Sting message = "Hi, Mr.Xyz! Your account number is :- (1234567890) , (,*) &$#%#*(....))(((";
After escaping according to current regex what i get is,
Hi, Mr\.Xyz\! Your account number is \:\- \(1234567890\) , \(,\*\) \&\$\#\%\#\*\(\.\.\.\.\)\)\(\(\(
But is don't want to escape this part (.*) want to keep it as it is.
My above regex is only used for searching, So i just don't want to match with this part (.*) and my problem will be solved
Can anyone suggest regex that doesn't escape that part of the string?
See #nhahtdh for how to do this with a regex.
As an alternative, Here is a solution which does not use a regex, using Guava's CharMatcher instead:
private static final CharMatcher SPECIAL
= CharMatcher.anyOf("allspecialcharshere");
private static final String NO_ESCAPE = "(.*)";
public String doEncode(String input)
{
StringBuilder sb = new StringBuilder(input.length());
String tmp = input;
while (!tmp.isEmpty()) {
if (tmp.startsWith(NO_ESCAPE)) {
sb.append(NO_ESCAPE);
tmp = tmp.substring(NO_ESCAPE.length());
continue;
}
char c = tmp.charAt(0);
if (SPECIAL.matches(c))
sb.append('\\');
sb.append(c);
tmp = tmp.substring(1);
}
return sb.toString();
}
This answer is to demonstrate the possibility only. Using it in production code is questionable.
It is possible with Java String replaceAll function:
String input = "Hi, Mr.Xyz! Your account number is :- (1234567890) , (.*) &$#%#*(....))(((";
String output = input.replaceAll("\\G((?:[^()\\[\\]{}?+\\\\.$^*|!&##%_\":<>/;'`~-]|\\Q(.*)\\E)*+)([()\\[\\]{}?+\\\\.$^*|!&##%_\":<>/;'`~-])", "$1\\\\$2");
Result:
"Hi, Mr\.Xyz\! Your account number is \:\- \(1234567890\) , (.*) \&\$\#\%\#\*\(\.\.\.\.\)\)\(\(\("
Another test:
String input = "(.*) sdfHi test message <> >>>>><<<<f<f<,,,,<> <>(.*) sdf (.*) sdf (.*)";
Result:
"(.*) sdfHi test message \<\> \>\>\>\>\>\<\<\<\<f\<f\<,,,,\<\> \<\>(.*) sdf (.*) sdf (.*)"
Explanation
Raw regex:
\G((?:[^()\[\]{}?+\\.$^*|!&##%_":<>/;'`~-]|\Q(.*)\E)*+)([()\[\]{}?+\\.$^*|!&##%_":<>/;'`~-])

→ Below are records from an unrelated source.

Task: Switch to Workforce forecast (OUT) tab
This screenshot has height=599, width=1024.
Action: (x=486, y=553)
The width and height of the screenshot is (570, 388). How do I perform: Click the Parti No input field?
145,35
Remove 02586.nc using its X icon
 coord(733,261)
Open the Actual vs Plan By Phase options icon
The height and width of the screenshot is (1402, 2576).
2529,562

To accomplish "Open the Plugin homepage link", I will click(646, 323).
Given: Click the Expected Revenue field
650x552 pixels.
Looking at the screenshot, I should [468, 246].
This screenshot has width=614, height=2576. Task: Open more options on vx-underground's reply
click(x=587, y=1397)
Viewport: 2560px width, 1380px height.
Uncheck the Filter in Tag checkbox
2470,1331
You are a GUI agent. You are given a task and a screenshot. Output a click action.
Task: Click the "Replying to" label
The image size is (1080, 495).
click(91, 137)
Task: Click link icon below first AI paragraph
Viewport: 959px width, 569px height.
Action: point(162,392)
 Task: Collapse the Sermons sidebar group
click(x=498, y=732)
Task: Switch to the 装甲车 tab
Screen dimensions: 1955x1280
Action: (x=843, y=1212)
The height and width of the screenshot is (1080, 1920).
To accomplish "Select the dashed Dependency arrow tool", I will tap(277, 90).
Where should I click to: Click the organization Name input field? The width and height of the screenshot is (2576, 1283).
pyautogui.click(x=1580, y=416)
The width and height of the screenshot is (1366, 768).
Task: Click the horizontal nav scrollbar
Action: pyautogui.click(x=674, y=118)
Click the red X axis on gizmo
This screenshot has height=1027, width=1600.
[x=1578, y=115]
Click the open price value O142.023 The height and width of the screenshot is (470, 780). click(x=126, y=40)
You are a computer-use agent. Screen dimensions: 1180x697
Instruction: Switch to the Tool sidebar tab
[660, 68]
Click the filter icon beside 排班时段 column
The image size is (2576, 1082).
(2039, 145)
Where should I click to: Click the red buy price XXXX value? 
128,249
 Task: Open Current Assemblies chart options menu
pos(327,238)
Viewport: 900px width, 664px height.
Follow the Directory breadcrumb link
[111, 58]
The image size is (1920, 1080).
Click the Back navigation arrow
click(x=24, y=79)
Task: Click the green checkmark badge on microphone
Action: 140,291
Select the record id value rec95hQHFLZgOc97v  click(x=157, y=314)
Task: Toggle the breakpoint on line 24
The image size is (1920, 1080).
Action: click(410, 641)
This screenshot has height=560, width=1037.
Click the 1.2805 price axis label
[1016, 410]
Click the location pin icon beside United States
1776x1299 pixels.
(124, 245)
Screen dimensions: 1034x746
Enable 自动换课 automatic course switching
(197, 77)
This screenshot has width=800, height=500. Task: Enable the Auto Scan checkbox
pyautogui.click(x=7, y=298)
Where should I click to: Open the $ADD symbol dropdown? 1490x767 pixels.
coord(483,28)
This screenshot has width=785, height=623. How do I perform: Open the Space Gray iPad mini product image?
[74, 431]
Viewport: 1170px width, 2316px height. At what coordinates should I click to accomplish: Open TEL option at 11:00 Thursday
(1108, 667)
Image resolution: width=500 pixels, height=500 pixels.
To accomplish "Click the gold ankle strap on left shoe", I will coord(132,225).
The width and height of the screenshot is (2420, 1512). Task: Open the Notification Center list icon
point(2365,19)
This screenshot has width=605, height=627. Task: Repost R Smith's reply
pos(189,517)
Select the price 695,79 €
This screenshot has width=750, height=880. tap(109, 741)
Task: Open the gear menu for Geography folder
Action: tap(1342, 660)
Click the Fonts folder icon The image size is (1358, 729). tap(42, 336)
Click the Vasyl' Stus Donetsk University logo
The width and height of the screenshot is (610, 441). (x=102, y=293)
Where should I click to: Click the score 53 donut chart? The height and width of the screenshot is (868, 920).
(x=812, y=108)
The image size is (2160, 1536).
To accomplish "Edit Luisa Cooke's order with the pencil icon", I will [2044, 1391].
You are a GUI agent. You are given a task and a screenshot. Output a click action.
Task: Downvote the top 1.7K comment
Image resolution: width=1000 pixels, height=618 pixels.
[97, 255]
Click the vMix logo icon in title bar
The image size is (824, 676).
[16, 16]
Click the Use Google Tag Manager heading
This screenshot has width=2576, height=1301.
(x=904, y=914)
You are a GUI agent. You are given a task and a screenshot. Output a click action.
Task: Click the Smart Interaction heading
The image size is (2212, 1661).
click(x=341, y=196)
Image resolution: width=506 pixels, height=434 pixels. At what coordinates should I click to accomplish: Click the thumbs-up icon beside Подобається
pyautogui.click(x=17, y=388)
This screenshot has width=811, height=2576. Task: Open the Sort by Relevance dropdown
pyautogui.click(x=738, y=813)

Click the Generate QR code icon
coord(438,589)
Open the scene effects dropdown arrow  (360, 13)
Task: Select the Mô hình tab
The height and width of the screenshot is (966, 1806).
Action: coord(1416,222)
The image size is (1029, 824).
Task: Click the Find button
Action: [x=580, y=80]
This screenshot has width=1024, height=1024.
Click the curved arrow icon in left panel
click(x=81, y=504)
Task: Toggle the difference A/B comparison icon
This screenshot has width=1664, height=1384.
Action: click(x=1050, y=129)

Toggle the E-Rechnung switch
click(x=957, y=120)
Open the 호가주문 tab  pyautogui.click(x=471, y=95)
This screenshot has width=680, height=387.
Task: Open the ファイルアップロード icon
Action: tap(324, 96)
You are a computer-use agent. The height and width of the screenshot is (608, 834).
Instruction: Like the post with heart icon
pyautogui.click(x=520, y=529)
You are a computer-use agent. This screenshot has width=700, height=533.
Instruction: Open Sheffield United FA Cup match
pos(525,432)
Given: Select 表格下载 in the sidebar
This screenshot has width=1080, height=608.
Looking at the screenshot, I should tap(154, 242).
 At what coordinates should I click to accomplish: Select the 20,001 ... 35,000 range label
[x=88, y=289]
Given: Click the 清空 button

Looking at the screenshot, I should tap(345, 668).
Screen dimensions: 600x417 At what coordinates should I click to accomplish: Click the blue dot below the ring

Note that \ is escaped once more when the regex is specified inside the string, and " needs to be escaped. The resulting regex in string can be seen above.
Raw replacement string:
$1\\$2
Since $ has special meaning in replacement string, and you want to keep it for $2, you need to escape the \ so that \ won't escape the $. And putting the replacement string in quoted string, you need to double up the number of \ to escape the \.
Before we dissect the monster, let's talk about the idea. We will consume non-special characters, and the sequence that we don't want to replace, and as many times as possible. The next character will either be a special character not forming sequence we don't want to replace, or is the end of the string (which means that we have found all character that needs replacing if any).
Naturally, we can think of any arbitrary string as consisting of many of the following pattern consecutively: [0 or more (non-special character or special pattern not to be replace)][special character], and the string ends with [0 or more (non-special character or special pattern not to be replace)].
replaceAll function when used with a regex without \G may find matches that are not consecutive, which can cut in the middle of the sequence not to be replaced and mess it up. \G means the boundary of last match, and can be used to make sure the next match starts from where the last match left off.
\G: Starts from last match
((?:[^()\[\]{}?+\\.$^*|!&##%_":<>/;'`~-]|\Q(.\*)\E)*+): Capture 0 or more of, the non-special character or the special pattern not to be replaced. Note that I have added the possessive qualifier + after *. This will prevent the engine from backtracking when it cannot find the special character that we specify after this.
[^()\[\]{}?+\\.$^*|!&##%_":<>/;'`~-]: Negated character class of special characters.
\Q(.*)\E: Special sequence (.*) not to be replaced, literal quoted by \Q and \E.
([()\[\]{}?+\\.$^*|!&##%_":<>/;'`~-]): Capture the single special character.
The whole regex will match string with minimum length of 1 (the special character). The first capturing group contains the parts that shouldn't be replaced, and the 2nd capturing group contains the special character that should be replaced.